Some schools have already released their grades publicly after receiving public records requests. But replicating the full file of letter grades this way would not be practical for anyone interested in seeing how public schools fared overall.
The Tucson Unified School District, for example, released its grades October 3, which showed the district had more failing schools than high-ranking schools.
The state Department of Education is the custodian of the school letter grade records, department spokesman Dan Godzich said.
A complete file of schools is not yet complete, though schools themselves can log into a state system and access their grades, he said.
It’s unclear how each school would be able to see their grades if there’s not some sort of overall data they’re pulling from.
Godzich said the complete file of schools should be ready sometime next week, which coincides with the embargo date, and noted the complexity of changing to a new letter grade system.
He referred questions about how an embargo period complies with state statutes on public records back to the Board of Education, which also sidestepped the question.
Last week, board spokesman Catcher Baden said the schools will have an opportunity to appeal their grades before the embargo period ends.
“When the grades become available to the public on October 9, there will not be a letter grade displayed for schools that have appealed but instead, there will be a note indicating that the grade is under appeal,” Baden said.
Then, a subcommittee of the board will review appeals and make recommendations to the full board, he said.
In the board’s September press release, the board set the October 9 embargo date and told schools not to release their grades before it.

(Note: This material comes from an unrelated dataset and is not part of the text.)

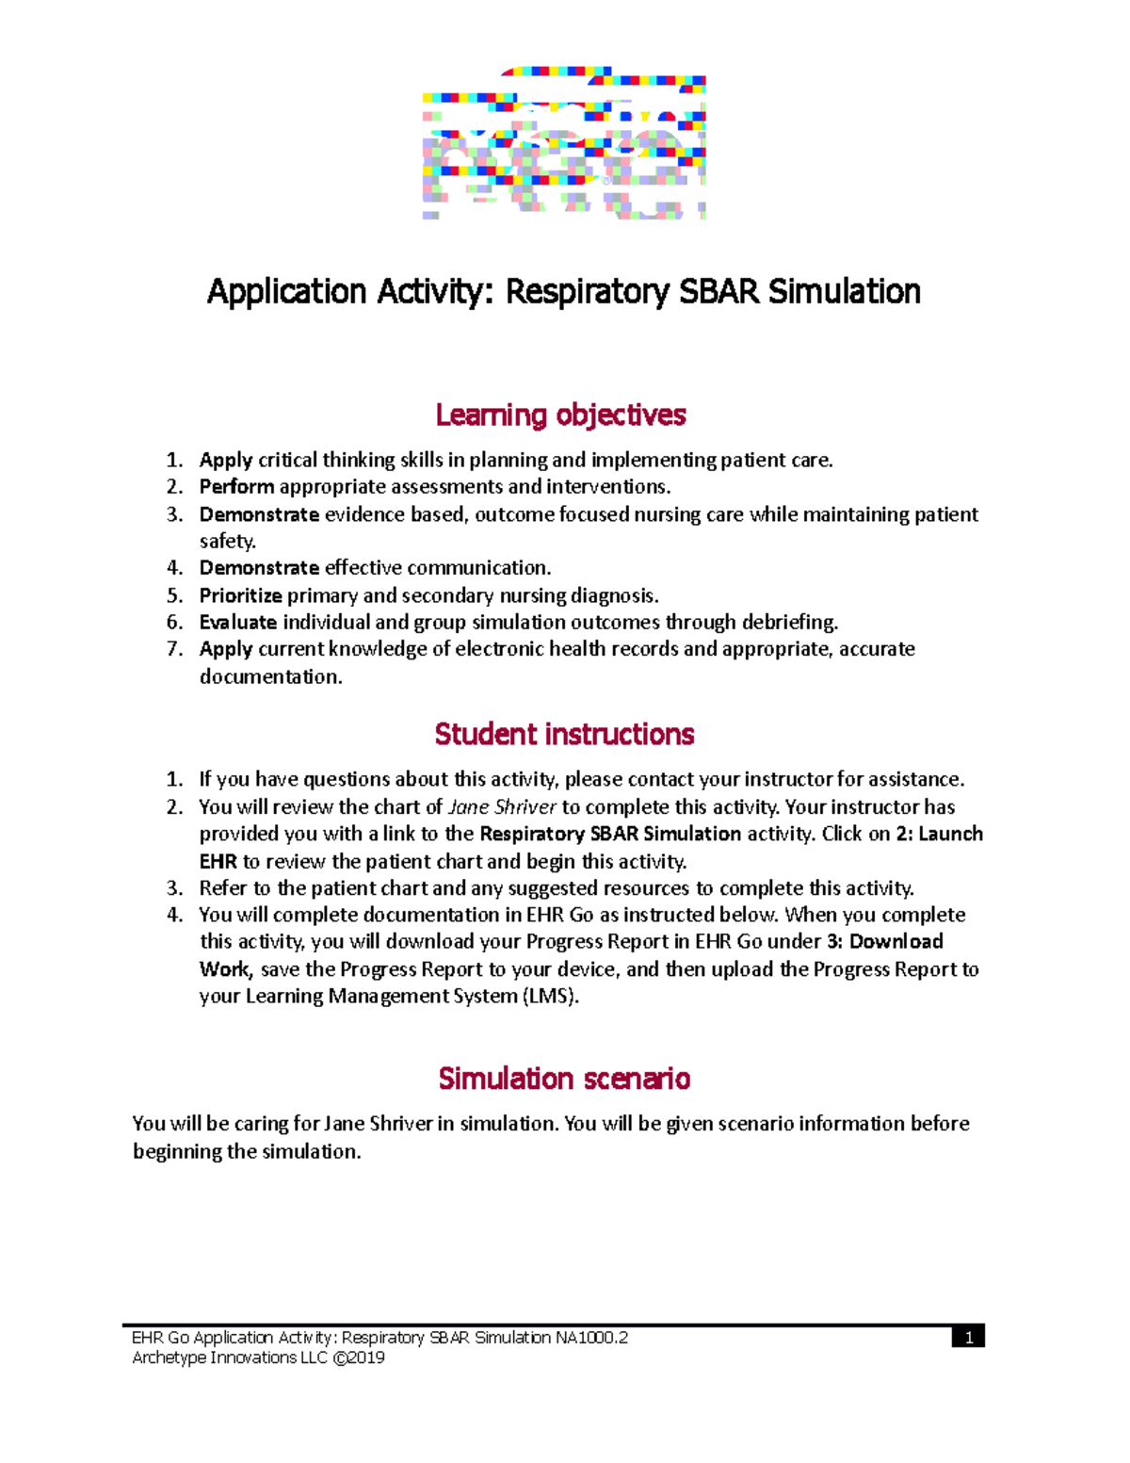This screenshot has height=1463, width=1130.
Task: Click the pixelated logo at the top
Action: coord(563,143)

“In the event of the receipt of a public records request for the letter grades during the embargo period, schools should consult their legal counsel for guidance,” the release said.
During the embargo period, schools can appeal their letter grades “based on extreme circumstances that are outside of the school’s control (i.e. a tornado touched down near the school on the week of testing and negatively affected student performance),” according to the release.
Under the new grading system, K-8 schools will be graded based on student proficiency (weighted at 30 percent), student growth (50 percent), English Language Learners’ growth and proficiency (10 percent) and acceleration and readiness measures (10 percent).
For high schools, the grading system will consider student proficiency (30 percent), student growth (20 percent), ELL growth and proficiency (10 percent), graduation rates (20 percent), and college and career readiness (20 percent).
After this story published, a reporter from the Arizona Center for Investigative Reporting attempted to inspect the school letter grade records, allowable under state statutes, at the Department of Education. The AZCIR reporter was forcibly removed from the department by a security guard.